What you have to do =>
Reproduce the passage on images in film and painting word for word.

Provided passage =>

-------------------------

My work on cinema, influenced a lot by the cinema books of Gilles Deleuze, treats the way film form can constitute a way of thinking – about politics, about war, about subjectivity, etc. An example of this is the composition of images in Michael Cimino’s The Deer Hunter. This film, which by part two creates episodes during the Vietnam War, helps us understand the forces at work that allow young men to be recruited as soldiers into a violent conflict. Among what the film shows, by examining their pre-war daily life world, is the extent to which they lack complex codes that can compete with the patriotic, duty-compelling codes that instigate their willingness to serve.

I cannot cite images without also noting the commentary (sometimes my own) that has helped me see them politically. The opening scenes in Robert Altman’s film McCabe and Mrs. Miller (watch the opening scene here) struck me right away because the scene takes place in the Pacific Northwest and thus deforms the traditional western films (especially those of John Ford), which operate in different, typically desert-like, landscapes.

Another example of an image that I cherish is linked to the following. As I was working on an essay on Berlin and Hong Kong while treating the special case of cities and crowds, I was struck by Ernst Ludwig Kirchner’s painting of Potsdamer Platz in Berlin because of the way he depicts a crowd where the people are in close proximity while ignoring each other.

Or for another example: I saw the famous Signing of the Declaration of Independence painting in the Independence Hall in Philadelphia very differently once I read the novelist Jamaica Kincaid’s commentary on it:

“America begins with the Declaration of Independence...but who really needs this document.... There is a painting in Philadelphia of the men who signed it. These men looked relaxed; they are enjoying the activity of thinking, the luxury of it. They have time to examine this thing called their conscience and to act on it...some keep their hair in an unkempt style (Jefferson, Washington), and others keep their hair well groomed (Franklin), their clothes pressed...”

-------------------------

Collected material =>
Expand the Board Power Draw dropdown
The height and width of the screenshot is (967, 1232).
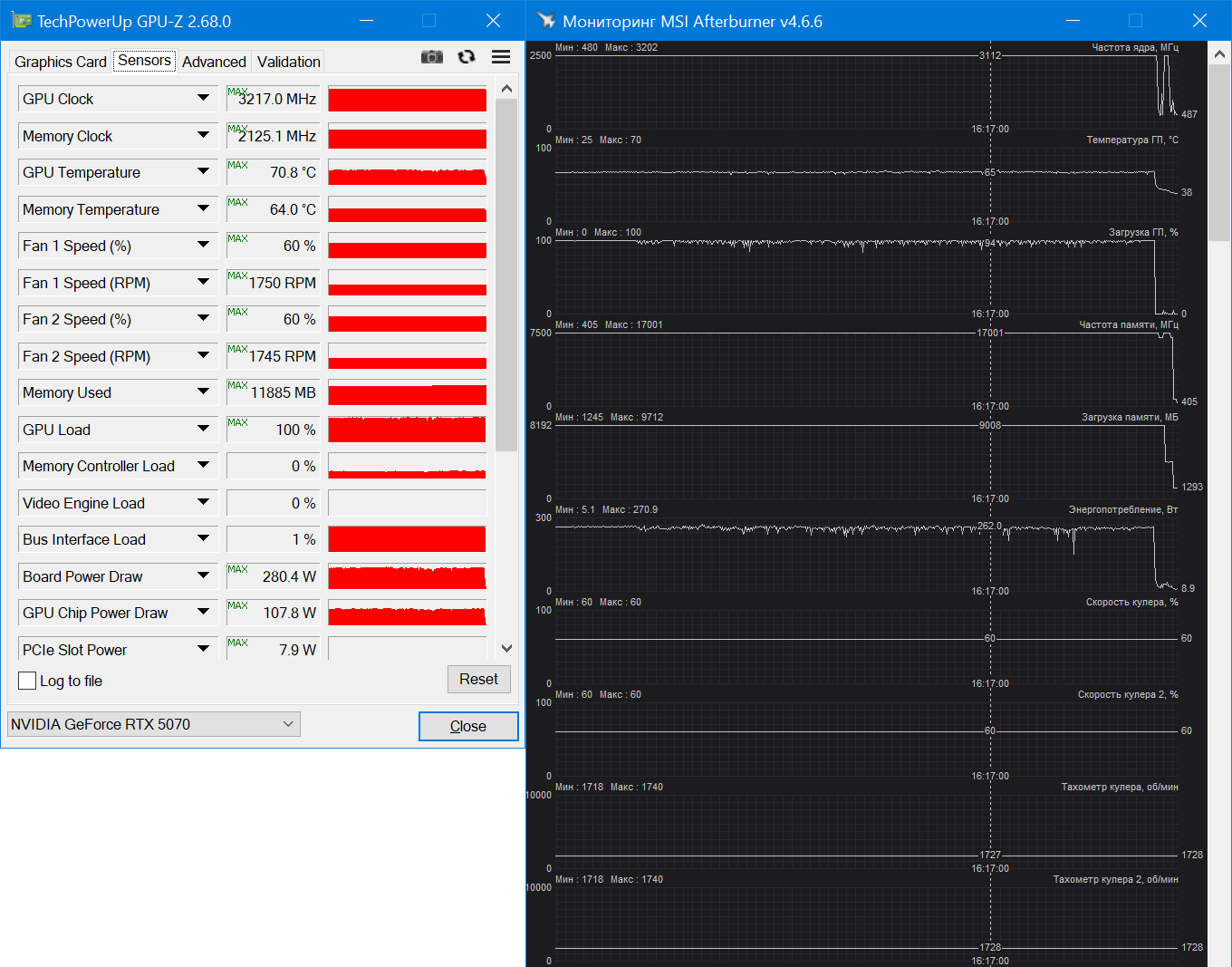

-------------------------

Reply =>
My work on cinema, influenced a lot by the cinema books of Gilles Deleuze, treats the way film form can constitute a way of thinking – about politics, about war, about subjectivity, etc. An example of this is the composition of images in Michael Cimino’s The Deer Hunter. This film, which by part two creates episodes during the Vietnam War, helps us understand the forces at work that allow young men to be recruited as soldiers into a violent conflict. Among what the film shows, by examining their pre-war daily life world, is the extent to which they lack complex codes that can compete with the patriotic, duty-compelling codes that instigate their willingness to serve.

I cannot cite images without also noting the commentary (sometimes my own) that has helped me see them politically. The opening scenes in Robert Altman’s film McCabe and Mrs. Miller (watch the opening scene here) struck me right away because the scene takes place in the Pacific Northwest and thus deforms the traditional western films (especially those of John Ford), which operate in different, typically desert-like, landscapes.

Another example of an image that I cherish is linked to the following. As I was working on an essay on Berlin and Hong Kong while treating the special case of cities and crowds, I was struck by Ernst Ludwig Kirchner’s painting of Potsdamer Platz in Berlin because of the way he depicts a crowd where the people are in close proximity while ignoring each other.

Or for another example: I saw the famous Signing of the Declaration of Independence painting in the Independence Hall in Philadelphia very differently once I read the novelist Jamaica Kincaid’s commentary on it:

“America begins with the Declaration of Independence...but who really needs this document.... There is a painting in Philadelphia of the men who signed it. These men looked relaxed; they are enjoying the activity of thinking, the luxury of it. They have time to examine this thing called their conscience and to act on it...some keep their hair in an unkempt style (Jefferson, Washington), and others keep their hair well groomed (Franklin), their clothes pressed...”